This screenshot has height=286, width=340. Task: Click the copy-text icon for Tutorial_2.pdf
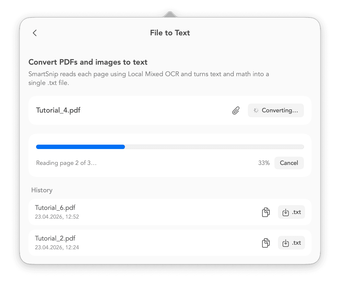[x=266, y=243]
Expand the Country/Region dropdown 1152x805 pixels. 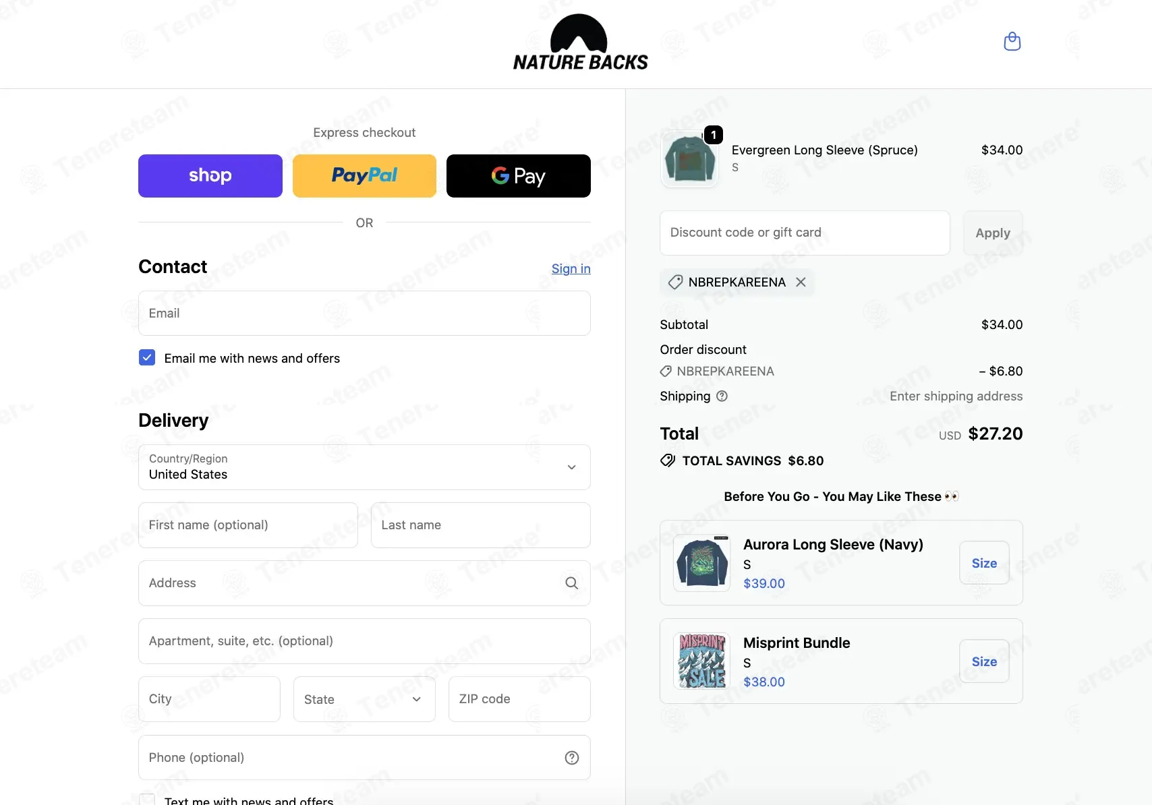(364, 467)
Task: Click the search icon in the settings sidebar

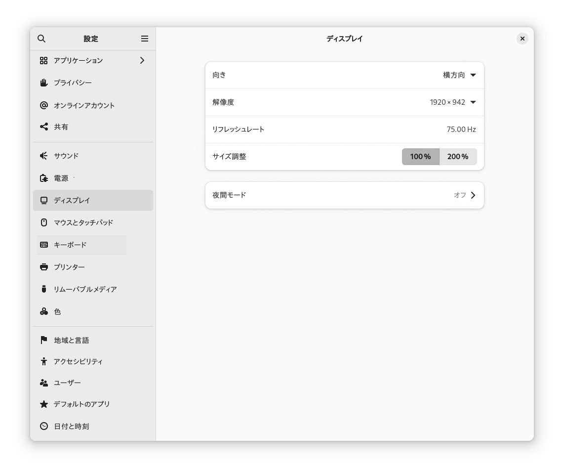Action: click(x=41, y=39)
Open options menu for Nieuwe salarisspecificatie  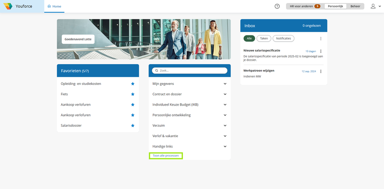point(321,51)
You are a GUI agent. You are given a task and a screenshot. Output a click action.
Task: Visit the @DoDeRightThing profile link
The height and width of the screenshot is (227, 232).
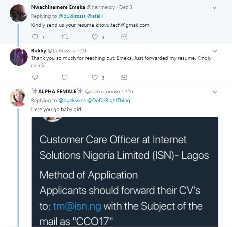[109, 100]
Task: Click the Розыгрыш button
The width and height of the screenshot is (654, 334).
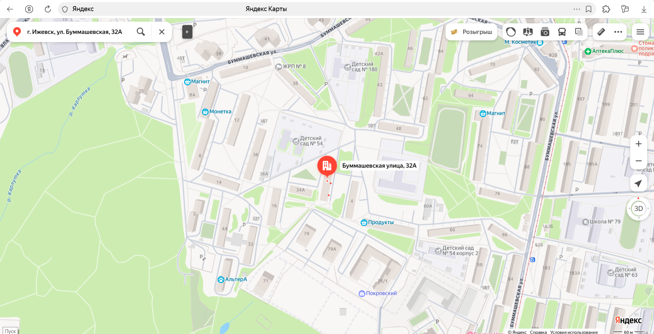Action: pyautogui.click(x=471, y=32)
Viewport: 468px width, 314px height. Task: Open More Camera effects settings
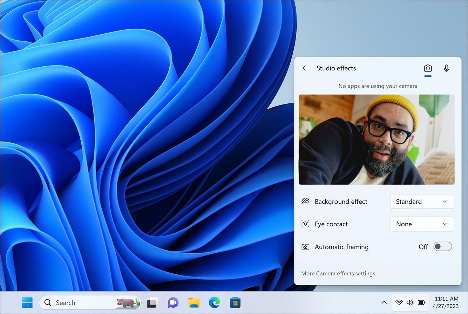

● **ASSIGNMENT**
The range to transcribe runs from the line holding "You are a GUI" through the final line of the data above; copy it exactly and exclude the pictures.

● **SOLUTION TO THIS TASK**
You are a GUI agent. You are given a task and a screenshot. Output a click action.
Task: Visit the @DoDeRightThing profile link
The height and width of the screenshot is (227, 232).
[109, 100]
Task: Click the Розыгрыш button
The width and height of the screenshot is (654, 334).
Action: pyautogui.click(x=471, y=32)
Viewport: 468px width, 314px height. Task: Open More Camera effects settings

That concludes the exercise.